▶ **SELECTED EXCERPT**
** begin **

As usual with our summer academies, on the first evening the participants came together to meet each other, share stories and delicacies from their home countries. And, as usual, we had far too much food and drink for just one night! But not to worry, we had another seven days to share everything around.

On the first morning, all was quiet at Agroktima Marini. The tables and chairs had been arranged in the newly decorated main hall. The sound technician had set up the microphones, and the interpreters were sipping their coffees waiting for everyone to arrive.
The participants were staying at the beautiful Messinan Bay Hotel, just a few kilometres up the road. The night before, we had been busy preparing the participants’ portfolios and they were ready to be handed out. Both Greek and English versions were available to suit our participants’ language needs.
As the Elenis – our smiley interpreters – did their last sound checks, the sound of a bus approaching caught our attention. The participants had arrived! Fouli Papageorgiou, President of Euracademy Association, opened the 14th Summer Academy by welcoming the approximately 40 participants from 16 different countries including Afghanistan, The Democratic Republic of Congo, Sudan, Turkey, Egypt and many more from the European Union. She spoke about the We are all Citizens programme and the project which Euracademy is currently involved with entitled Rural NGOs: Catalysts of Social Cohesion and Sustainable Development, which also lends its name to this year’s summer academy.
The keynote speaker for the conference was Thomas Liebig, Senior Administrator, International Migration Division at the OECD. His gave some very interesting insights, particularly as regards Greece, during his presentation entitled: “Integrating immigrants and their children – an overview”.

** end **

▶ **TO DO**
Reproduce the passage from the summer academy account, starting at "As usual with" and ending at "share everything around.". The lines that follow are not needed for this text.

▶ **GIVEN MATERIAL**
** begin **

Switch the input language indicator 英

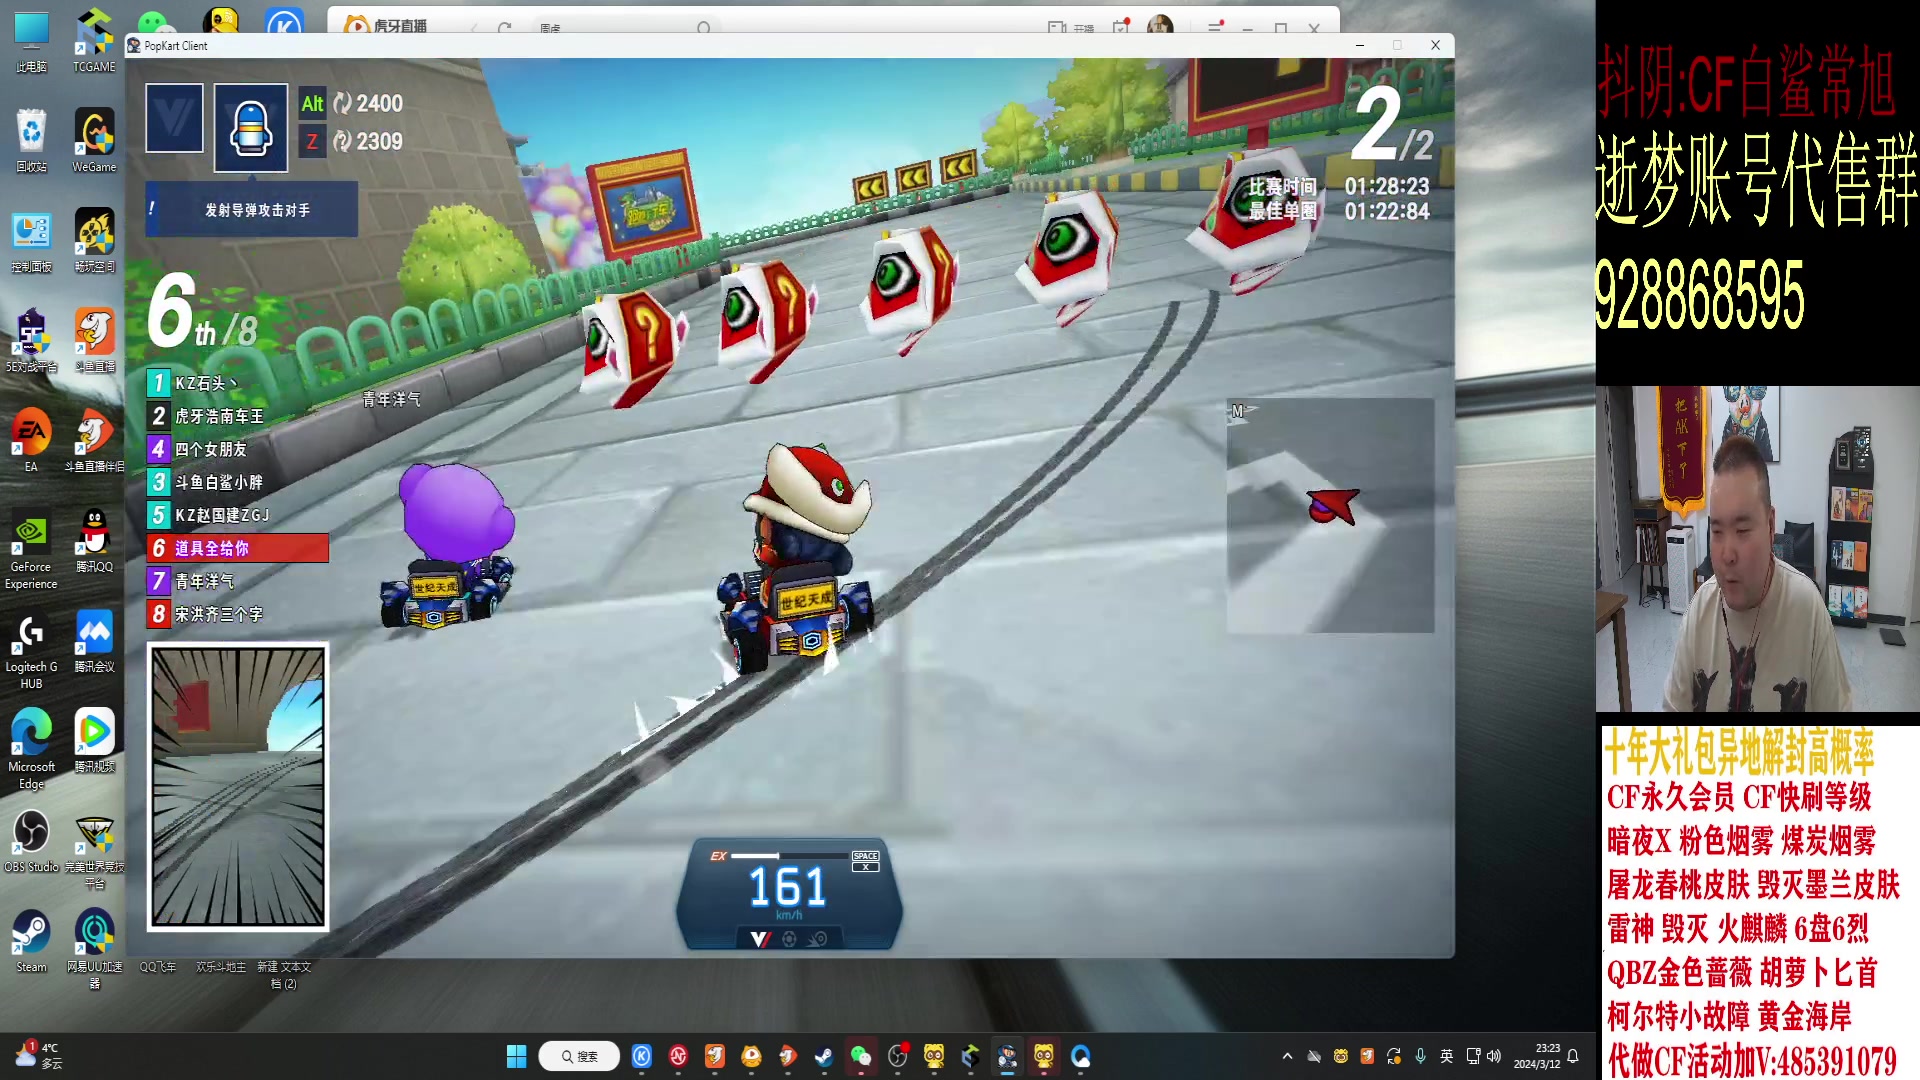1446,1056
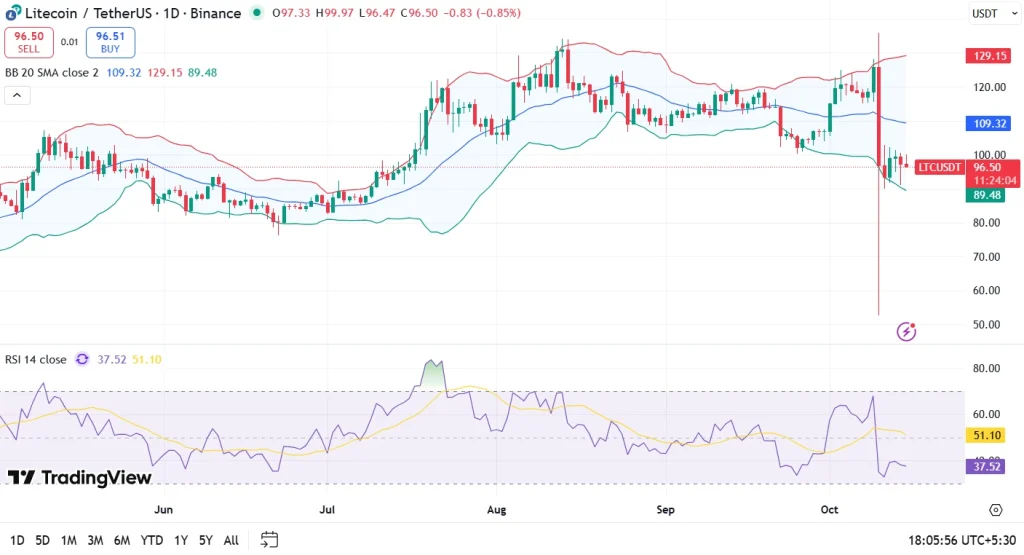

** end **

▶ **THE RESPONSE**
As usual with our summer academies, on the first evening the participants came together to meet each other, share stories and delicacies from their home countries. And, as usual, we had far too much food and drink for just one night! But not to worry, we had another seven days to share everything around.